Il vanto dell’amministrazione comunale di essere la città più verde d’Italia (secondo lo studio di OpenPolis pubblicato dal ministero della Transizione Ecologica, il 72% di Genova è ricoperto da alberi, parchi oppure prati. A Genova la copertura verde è di 174,3 km2 su una superficie di 240,3 km2) cozza con la distribuzione in città: la vegetazione si concentra soprattutto sulle alture, quindi inaccessibile per anziani e bambini ed è di scarsa qualità: “Robinie e Ailanti prosperano, sono piante invadenti, inoltre i boschi di castagno non sono neanche autoctoni e senza manutenzione richiano di diventare pericolosi. I pini marittimi sappiamo che sono rischiosi in città, ma non possiamo neanche piantare solo dei peri“. Il pero, per la sua dimensione contenuta anche a pieno sviluppo e una manutenzione praticamente assente, non richiede interventi di potatura. Il rovescio della medaglia è che rispetto ad altri alberi assorbe meno Co2. Inoltre, se si sacrifica la biodiversità in favore della comodità, in caso di epidemia vegetale cosa succederebbe?.
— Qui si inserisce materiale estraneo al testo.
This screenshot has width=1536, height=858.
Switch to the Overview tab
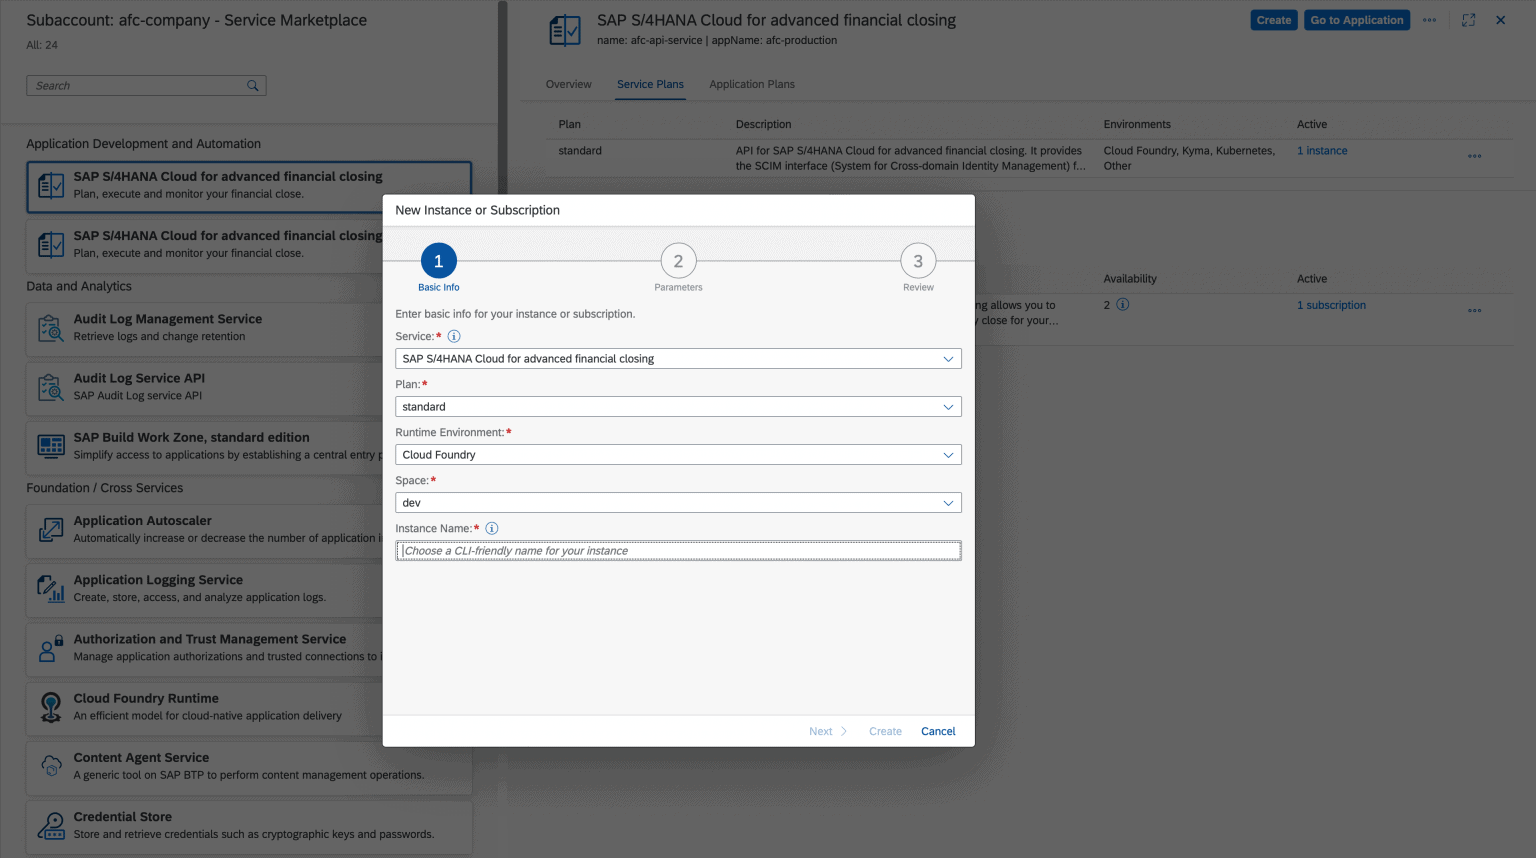[569, 84]
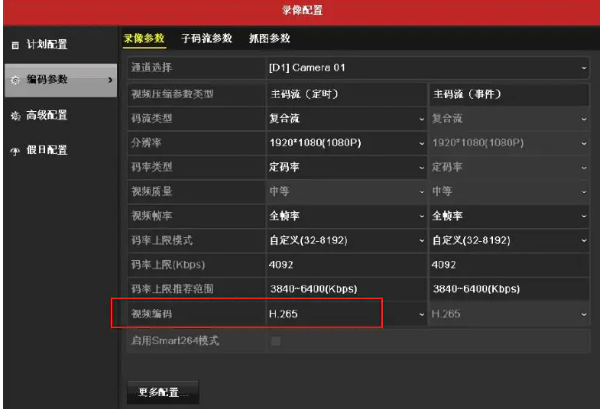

Proprio le varie delegazioni genovesi potrebbero invece, secondo l’architetto di Legambiente, diventare un laboratorio a cielo aperto per osare e restituire ai quartieri aree verdi adeguate e appunto provare a ridurre l’impatto del caldo in città. “Delle isole di calore, dei loro effetti dannosi sulla salute e degli alberi come rimedio ho sentito parlare in commissione Paesaggio, di cui faccio parte, dagli assessori Mascia e Avvenente, ma questa consapevolezza non mi pare si sia tradotta in qualcosa di concreto, per ora”.

A Pra’ l’area dei gelsi del parco Dapelo è un esempio pratico di come un certo tipo di specie sia molto più efficace di altri nella funzione di fare ombra e ridurre la temperatura della zona in cui crescono. Nello stesso Porto Antico le panchine sotto i gelsi sono quelle più gettonate sotto il sole cocente, non certo quelle attorno alle palme.

Il futuro

pianta secca
Una pianta in via XX Settembre non sopravvissuta al gran caldo

L’evoluzione climatica in direzione di estati e inverni sempre più caldi obbligherà le amministrazioni a fare delle scelte importanti anche sul verde urbano: “Che ci facciamo con gli arbusti che ogni tanto vedo mettere a dimora, quando la temperatura arriva a 40°? − sottolinea Coppola − chi se ne prende cura durante le fasi estreme di caldo? I patti di collaborazione che sono un bel progetto collegato al volontariato dei cittadini per la gestione del verde, dovrebbero essere un di più. Genova è una città di anziani e l’anziano è meglio che non esca quando fa caldo, figuriamoci occuparsi dell’aiuola di fronte a casa”.

Servono azioni coraggiose. Chiudere una strada per dei mesi per piantare alberi e sistemare alberature ad alto fusto rischia di non essere ben visto dai cittadini-elettori. “È il momento però di scelte che migliorino la vivibilità del futuro, per lasciare un’altra città ai nostri figli e soprattutto non sprecare più soldi su progetti in cui non viene tenuto conto del costante controllo dell’irrigazione che produce impianti destinati a fallire e sinonimo di spreco”.